Did you vote against Obamacare 50 or only 49 times? Did you knuckle under and vote to keep the government open? Have you opposed “amnesty” 100 percent of the time, or only for the last few years? These are the distinctions that have defined the tea party’s conception of conservatism.
And perhaps most shockingly, Ryan says: “We can’t promise that we can repeal Obamacare when a guy with the last name Obama is president. ... When voices in the conservative movement demand things that they know we can’t achieve with a Democrat in the White House, all that does is depress our base and in turn help Democrats stay in the White House.”
This is the very heart of the battle that has consumed the party and fed the rebellion playing out in the presidential race. Republican base voters are fed up with a congressional leadership that told them that if those voters helped take back the House and then the Senate, that they’d stop Barack Obama in his tracks — but then failed to deliver.

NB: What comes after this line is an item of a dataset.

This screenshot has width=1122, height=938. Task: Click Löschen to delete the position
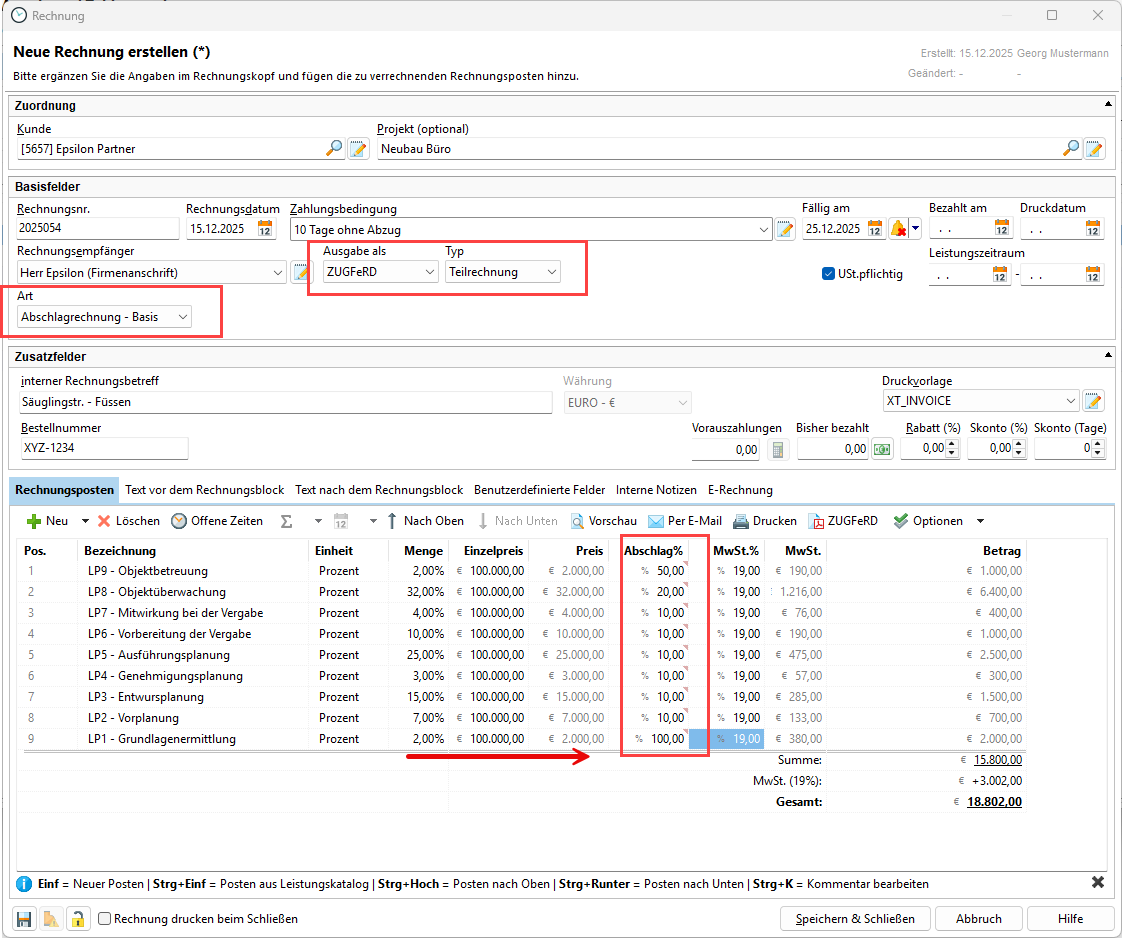tap(128, 521)
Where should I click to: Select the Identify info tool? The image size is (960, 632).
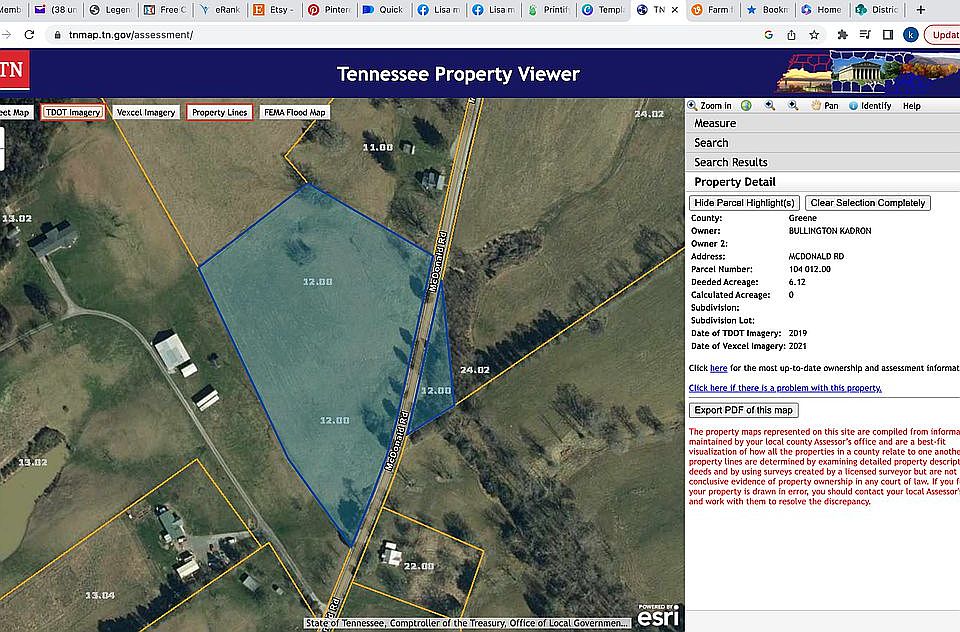(870, 106)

Ryan is correctly arguing that it was stupid to make promises that couldn’t possibly be kept, but he’s arguing that it was making the promise that was the problem, while tea partiers and the base still believe it was the not keeping the promise that was the far greater sin.
They see Mitch McConnell and Ryan’s predecessor John Boehner as feckless and weak, lacking the courage to stand up to Obama. In their view, McConnell and Boehner are contemptible not because they lied to them about what could be achieved but because they didn’t achieve the impossible.
Near the end of the speech, Ryan gives an implicit critique of his party’s presidential candidates: “So we need to be inspirational. We need to be inclusive. We need to show how our principles and policies are universal and how they apply to everybody. We know that the economy is weak. We know that the world is on fire. We know that the future is uncertain. There’s a lot of frustration and anger out there. And is it justified? It sure is. But we should not follow the Democrats and play identity politics. Let’s talk to people in ways that unite us and that are unique to America’s founding. That’s what I think people are hungry for.”
In case you didn’t notice, GOP presidential candidates are also playing identity politics right now. The front-runner has proposed banning Muslims from the U.S. and building a wall across our southern border, called Mexican immigrants rapists and drug dealers, and questioned one of his opponents’ standing as an American. Another candidate said no Muslim should be elected president. The party establishment’s golden boy could barely open his mouth in the last couple of weeks without invoking Jesus (though maybe now that Iowa is behind him, that will change).
Identity politics has been central to Republican campaigns for the White House for the last half century. If you had to come up with two words to describe the current GOP presidential campaign, “inspirational” and “inclusive” would be pretty far down the list.
So in this speech, Ryan has essentially repudiated the entire last seven years of Republican politics, up to and including what’s happening right now.
Which is nice to hear.
But if you think it’ll change the minds of those who have been engaged in these fights, I’ve got an Obamacare repeal to sell you.